Immaculate has reached digital platforms in the US, introducing a broader audience to its disturbing final scenes. Sydney Sweeney plays Sister Cecilia in this horror movie. Her character gets to a faraway convent in Italy, only to find out she’s carrying a pregnancy she didn’t expect.
Cardinal Franco Merola (played by Giorgio Colangeli) immediately declares the pregnancy as another Immaculate Conception, claiming it points to the return of Jesus. After that, the nuns begin treating Cecilia with extra care, almost like royalty.

Excusing her from her usual responsibilities so she can focus only on carrying the so-called miraculous child. But as time goes by, Cecilia starts to suspect that what’s happening may not be divine at all.
Let’s now go through how the ending played out and how Cecilia responded to the events, while also pointing out how it differs from the earlier version of the movie.
Immaculate Ending Explained
Not long after Cecilia settles into the convent, they show her a sacred object they value deeply — a nail believed to be one of the ones used to crucify Jesus Christ. Even though it seems strange for a convent to have such a thing, Cecilia later realizes that it’s been used for something far from holy.

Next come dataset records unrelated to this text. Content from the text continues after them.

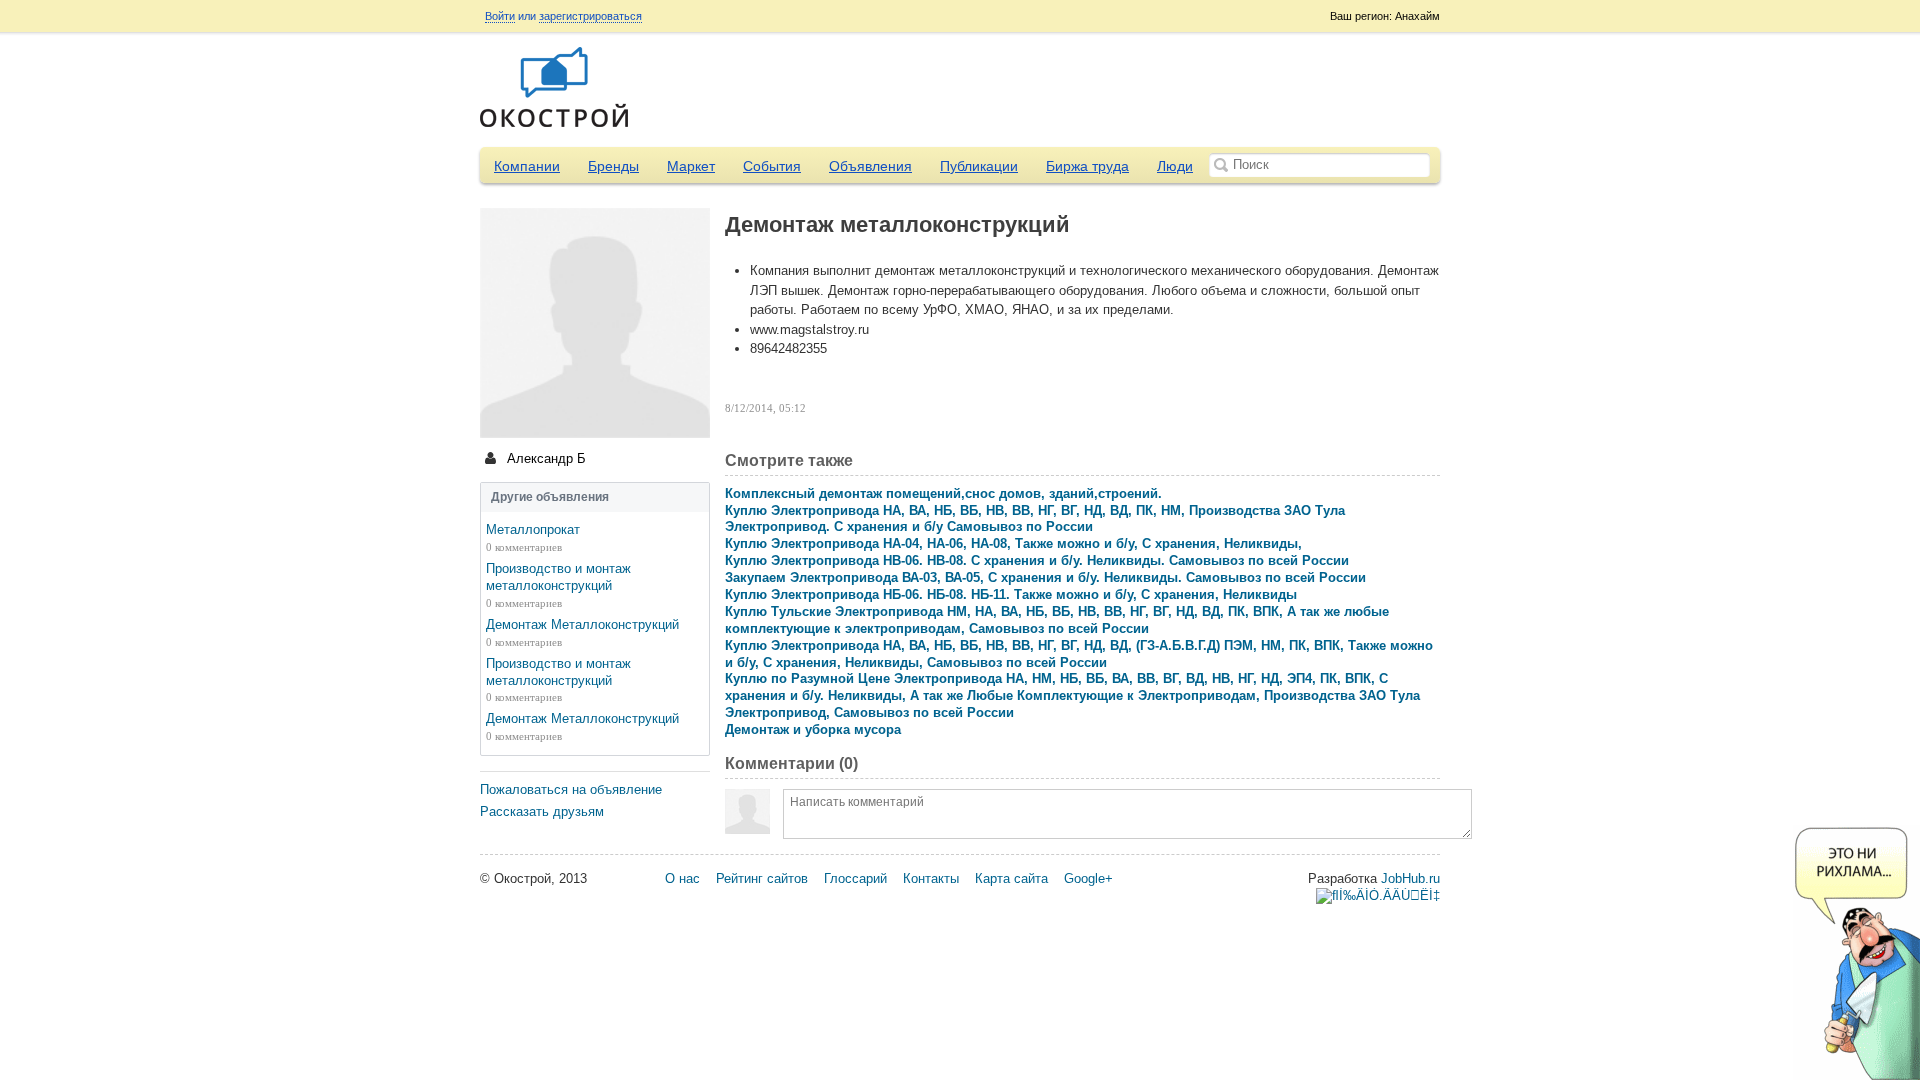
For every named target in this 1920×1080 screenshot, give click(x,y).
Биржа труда (1087, 166)
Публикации (979, 166)
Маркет (691, 166)
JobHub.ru (1410, 878)
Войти (500, 16)
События (772, 166)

It turns out that Father Sal Tedeschi (Álvaro Morte), who used to be a geneticist, extracted Jesus’ DNA from the nail and began trying to recreate Jesus. The pregnancy Cecilia is carrying is just one in a series of failed attempts to impregnate nuns against their will.
After she attempts to escape and doesn’t succeed, she is kept under guard until the child, referred to as the Messiah, is born. But Cecilia doesn’t plan to stay helpless. She fights back, breaks free from the ropes tying her down, and kills the Mother Superior (Dora Romano) using a cross as a weapon.
Her water breaks shortly after, and she delivers a strong line: “God damn it!” Then she uses rosary beads to strangle the Cardinal to death. Next, Cecilia heads to the laboratory to destroy it and locks Father Sal inside while it burns.
Even though he survives with severe burns, he chases after her down into the catacombs. There, he tries to forcefully cut the child out of her womb, but Cecilia stabs him using the crucifixion nail and escapes from the convent. In one continuous shot, Cecilia delivers the child and bites through the umbilical cord all by herself.
Without wasting time trying to weigh right or wrong, or asking moral questions like “Would you kill baby Hitler?”, she picks up a large rock nearby and smashes it down on the baby as the screen goes black. Yes — she did that.
What did Cecilia give birth to in Immaculate?
Whether Cecilia gave birth to Jesus, the devil, or just a normal child is left for viewers to decide. However, some clues suggest that Father Sal’s goal might have had a twisted outcome. Before everything came to light, Cecilia already doubted she was meant to be some new Virgin Mary.

Behind a painting in her room, a message left by someone who came before her quoted a Bible verse: “And no wonder, for Satan himself, masquerades as an angel of light.” Sister Gwen also gave a warning, telling Cecilia that “God has nothing to do with this,” suggesting she already had an idea of the evil present in the convent.
Later, while locked up during her third trimester, Cecilia tells the Mother Superior directly: “This is not God’s work.” We don’t get a close-up look at the child — only a wide shot — but we do hear its unusual breathing.
This could point to a physical deformity from how it was conceived, or it might suggest something more disturbing. It’s up to the viewer to decide just how terrifying the ending is.
Sweeney and the director address the ending
Speaking with Entertainment Weekly, Sweeney said neither she nor director Michael Mohan would ever reveal what the baby truly was. “We have ideas in our head, but we’re never going to discuss it,” she said. She added that they filmed several versions of the final scene.
The one viewers see was actually the very first take they shot. Although they later filmed two more options to give themselves room for editing, their first instinct was to keep the baby’s appearance hidden, and they stayed with that choice.
The version of the ending that existed when Sweeney first auditioned was quite different from what ended up in the film. Mohan told Inverse that the earlier version had Cecilia giving birth, followed by a time jump showing her watching her child play on a playground years later.
But when he brought up the idea of killing the baby, writer Andrew Lobel immediately agreed, saying, “Oh, right, of course, yeah. Let’s smash that baby.”